Is this proper? Is it fair? Is it just? We need to ask the Boundary Commission why they’re treating Cornwall so differently from everywhere else. But they’re refusing to tell us.
Thank you for your submission. It has been received and will be considered by the Local Government Boundary Commission for England. We will let you know if and when a new phase of consultation for this review opens.
I have replied as follows.
I think you did not read my communication of the 27th September fully. Here it is again with the most relevant part in bold.
In relation to the above review, on your website I can find no justification for the proposed reduction of 29% in the level of democratic representation on Cornwall Council.
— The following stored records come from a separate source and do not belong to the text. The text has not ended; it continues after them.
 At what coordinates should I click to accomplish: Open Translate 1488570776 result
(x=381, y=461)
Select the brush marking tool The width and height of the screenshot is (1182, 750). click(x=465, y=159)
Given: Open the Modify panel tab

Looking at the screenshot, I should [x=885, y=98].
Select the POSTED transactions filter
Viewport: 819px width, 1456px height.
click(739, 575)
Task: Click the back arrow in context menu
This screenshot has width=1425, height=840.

In your letter of 13 June to the Council’s Chief Executive you merely assert that a council size of 87 is the ‘most appropriate’ but provide no rationale for this decision. Given its lack of precedent this is entirely unacceptable. Moreover, I can find no answer anywhere on your website to two key questions I posed in my original submission. I’ll restate them here.
a) Why is Cornwall being treated in such a manifestly different manner from Durham UA, the most comparable authority? in its review of Durham UA in 2012 the LGBCE concluded that 126 councillors would still be required in order to provide ‘efficient and convenient local government’. It then rejected local calls to reduce the Council’s size to 85 members. (Incidentally, this decision leaves the people of Durham, the population of which is 29,000 lower than Cornwall, with a councillor for every 4,125 inhabitants, a better level even that Cornwall’s current 4,467 and much superior to the one councillor per 6,315 being proposed by the Commission.)
b) Why is Cornwall being singled out for this unprecedented reduction in its level of democratic representation, one not seen previously anywhere in England?
Until a satisfactory response to these questions is received it would clearly be premature to discuss the technicalities of ward boundaries. Therefore I attach my previous submission about Council size, while awaiting explicit answers to the above two questions.
As you can see I would like some sort of response to these two questions from the Local Government Boundary Commission before submitting my views on ward boundaries.